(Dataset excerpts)
Content starts
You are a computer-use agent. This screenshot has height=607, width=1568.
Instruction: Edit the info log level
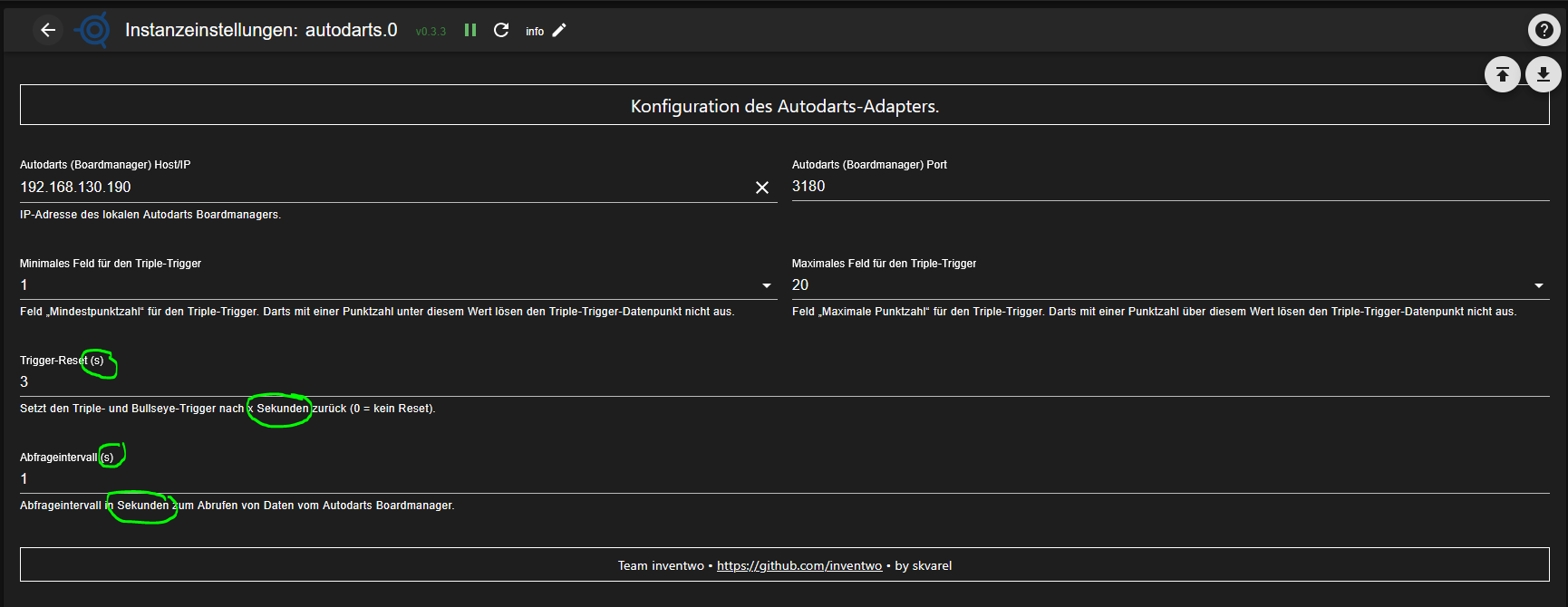[x=559, y=30]
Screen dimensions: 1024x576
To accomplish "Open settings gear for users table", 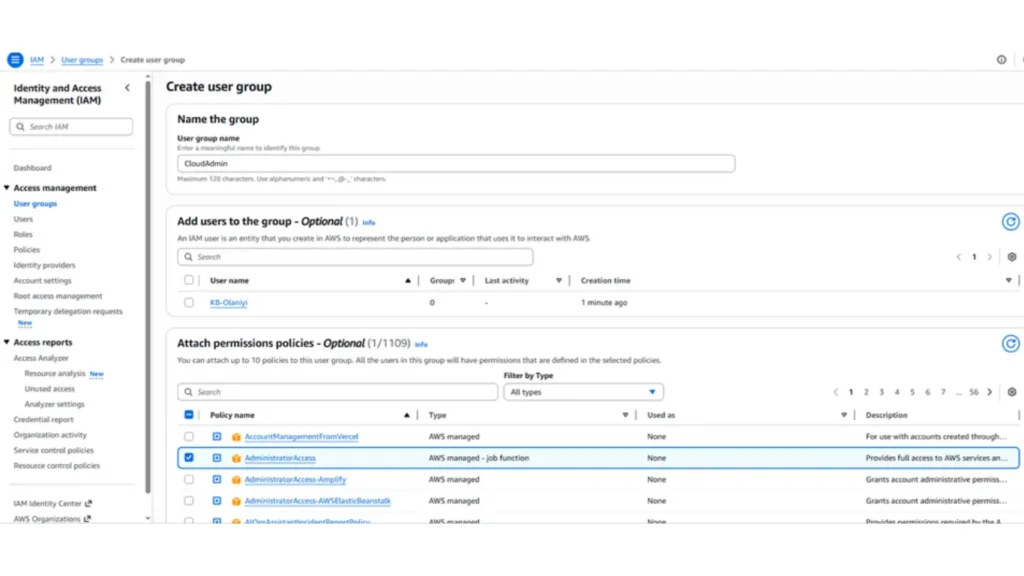I will (1011, 257).
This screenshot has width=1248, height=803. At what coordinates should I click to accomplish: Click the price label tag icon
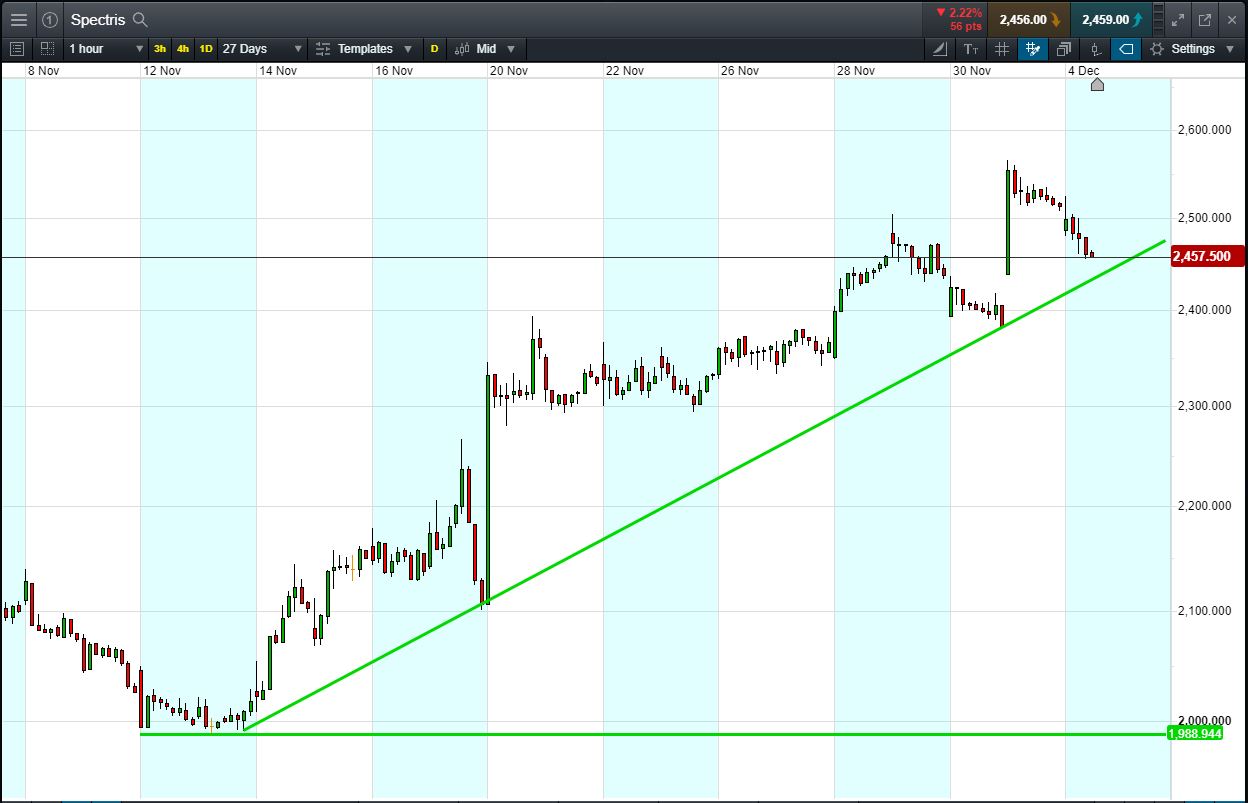click(1125, 48)
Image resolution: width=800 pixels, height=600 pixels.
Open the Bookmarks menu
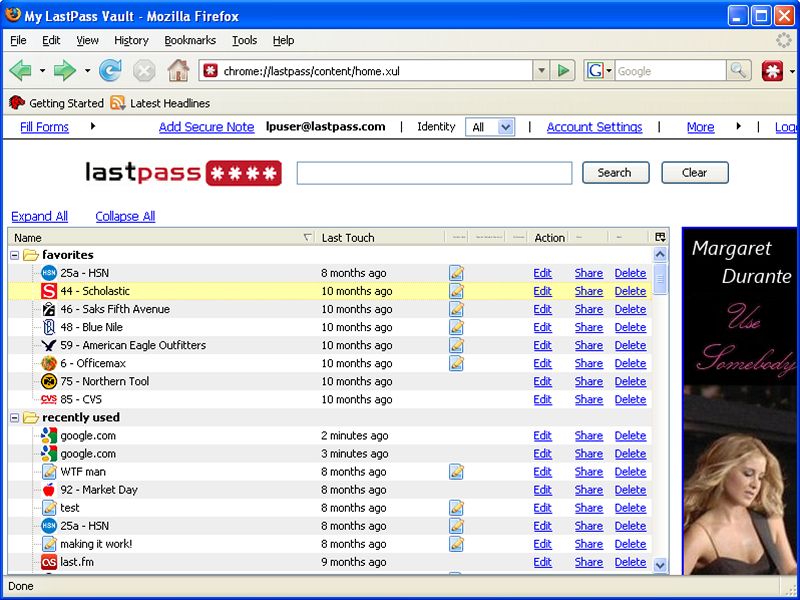[x=190, y=40]
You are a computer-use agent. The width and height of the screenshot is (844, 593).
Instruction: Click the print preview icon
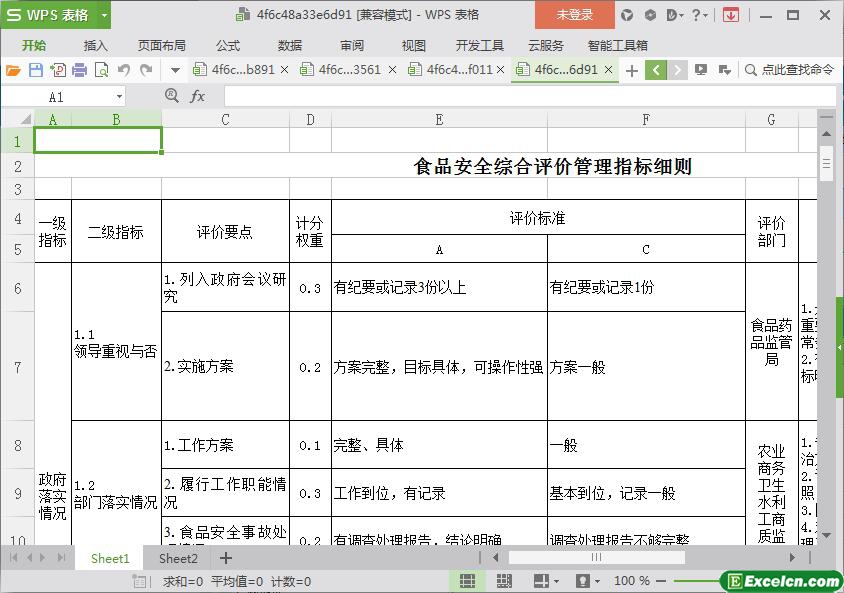pyautogui.click(x=101, y=70)
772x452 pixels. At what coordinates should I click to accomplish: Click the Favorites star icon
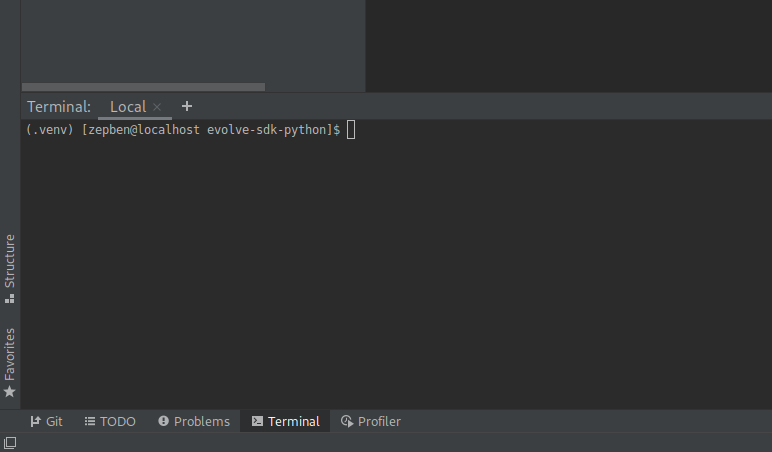pyautogui.click(x=10, y=392)
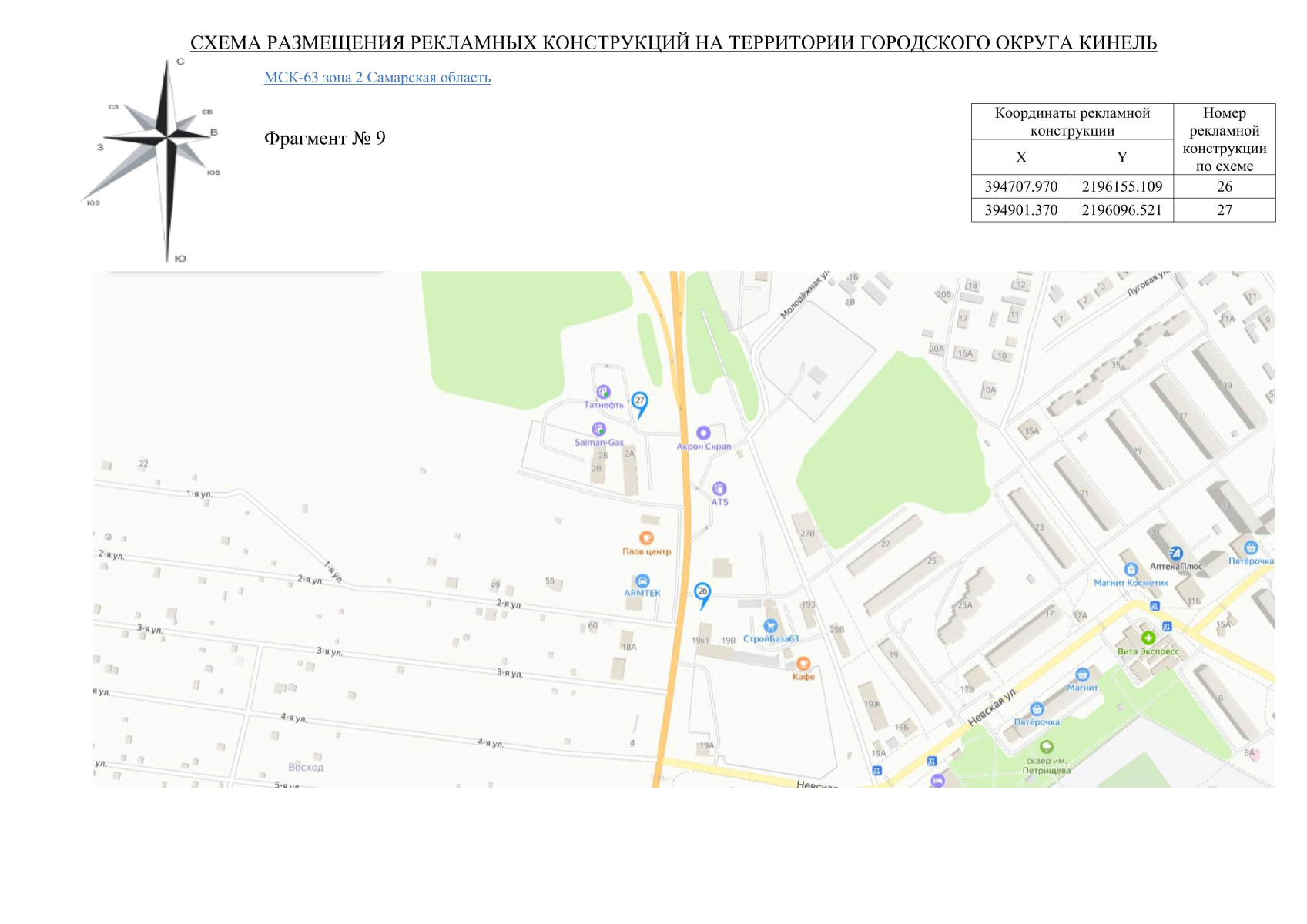Image resolution: width=1307 pixels, height=924 pixels.
Task: Click map marker number 26
Action: (x=702, y=592)
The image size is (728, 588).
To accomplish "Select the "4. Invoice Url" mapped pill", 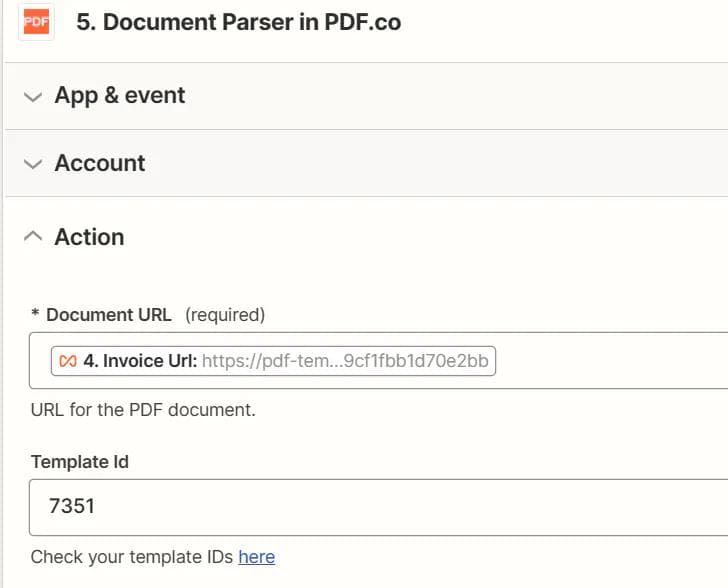I will (x=140, y=361).
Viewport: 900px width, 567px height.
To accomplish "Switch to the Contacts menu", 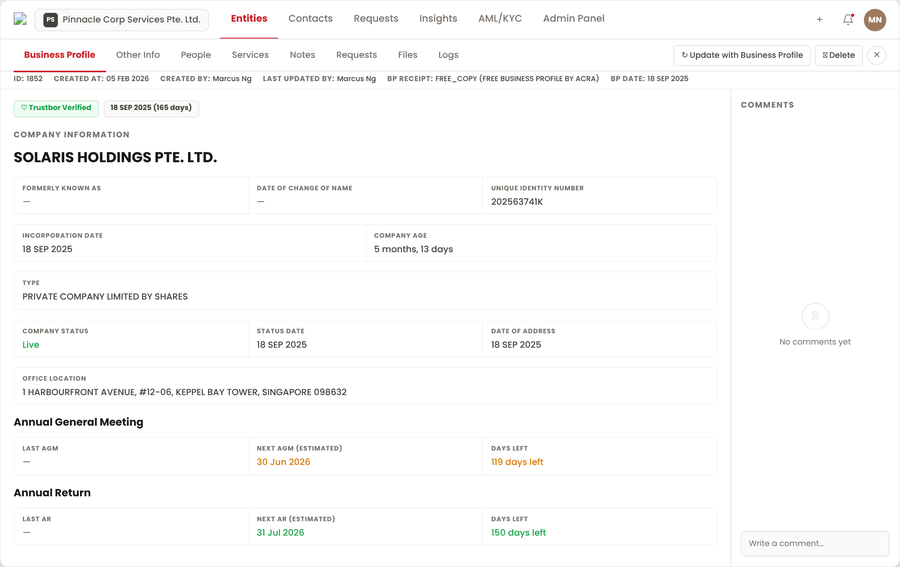I will pos(310,19).
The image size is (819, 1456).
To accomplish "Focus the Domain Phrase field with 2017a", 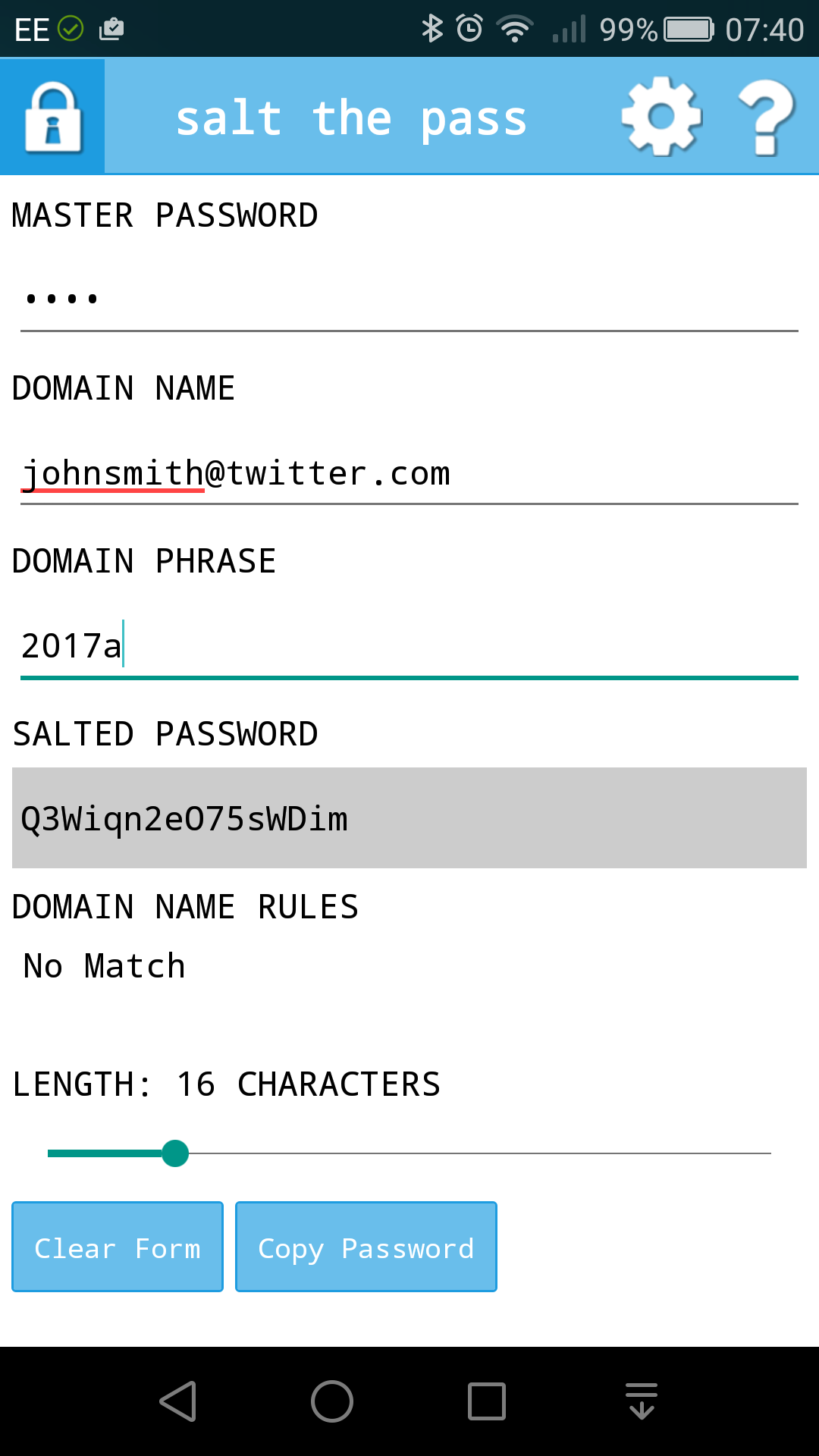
Content ends
WORK TO COMPLETE:
Whenever a line of the data above holds the word "size", it counts once; report the total number of such lines and nothing more.

WORKED SOLUTION:
2